Social BPM had become a hot topic by 2011, and I contributed the chapter “Leveraging Social BPM for Enterprise Transformation”. The content is similar to that in the Handbook on BPM (above), although this is styled more for an enterprise market than an academic one. Most of the contributors to this are from industry, either BPM software vendors or their clients, so it presents a more practical look at social BPM use cases.

This was the first WfMC-associated publication that I contributed to, although not the last.

In addition to updating my contribution to the Handbook on BPM in 2015, I wrote a chapter for BPM — Driving Innovation in a Digital World entitled “Emerging Technologies in BPM”. In this section, I wrote about other technologies that impact how we work: mobile, cloud, social collaboration, distributed co-creation, event, big data and analytics. I tied these back to BPM by examining social BPM (social interaction as well as social production), dynamic processes and “smarter” processes that embody analytics and automated decisioning. I also covered a topic that I’ve written quite a bit on: cultural changes required/driven by social and dynamic BPM.

This book was initiated at the European BPM Round Table in 2014; I didn’t attend the event but had had previous interactions with the editors that led them to invite me to contribute.

In 2016, I was honoured to be awarded the Marvin L. Manheim award for significant contributions in the field of workflow, and in that context was asked to write the foreword for a new book from WfMC on Best Practices for Knowledge Workers. I obliged with a section called “Beyond Checklists”, calling for more intelligent adaptive case management to drive innovation while maintaining operational efficiency. This book is filled with insightful, practical advice from a wide variety of contributors, including both vendors and enterprise practitioners.

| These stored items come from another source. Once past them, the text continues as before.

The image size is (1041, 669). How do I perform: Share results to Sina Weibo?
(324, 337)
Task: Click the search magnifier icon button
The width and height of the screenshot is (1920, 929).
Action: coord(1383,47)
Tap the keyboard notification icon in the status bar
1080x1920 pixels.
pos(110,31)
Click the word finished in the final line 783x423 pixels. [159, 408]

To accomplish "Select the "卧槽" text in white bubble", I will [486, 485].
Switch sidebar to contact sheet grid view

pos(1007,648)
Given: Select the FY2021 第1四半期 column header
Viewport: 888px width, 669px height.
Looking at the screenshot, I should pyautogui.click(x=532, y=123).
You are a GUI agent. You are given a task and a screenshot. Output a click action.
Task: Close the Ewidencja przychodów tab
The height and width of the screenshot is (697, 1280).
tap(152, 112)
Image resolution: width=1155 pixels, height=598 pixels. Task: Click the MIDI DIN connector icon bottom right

Obviously my topic struck a note, since the 2017 WfMC book is Intelligent Adaptability: Business Process Management, Adaptive Case Management. I contributed a chapter “Machine Intelligence and Automation in ACM and BPM”, which they liked well enough to promote it to the foreword for the book. As with their 2016 book, this one has contributions from many well-respected people in the industry, including both essays on knowledge work and case management, and award-winning case studies.

You can find all of these on my Amazon author page.

Journals

I contributed to a special issue of the Cutter Consortium’s IT Journal in 2010 on BPM as the missing link between business and IT: my section is “Runtime Collaboration and Dynamic Modeling in BPM: Allowing the Business to Shape Its Own Processes on the Fly“.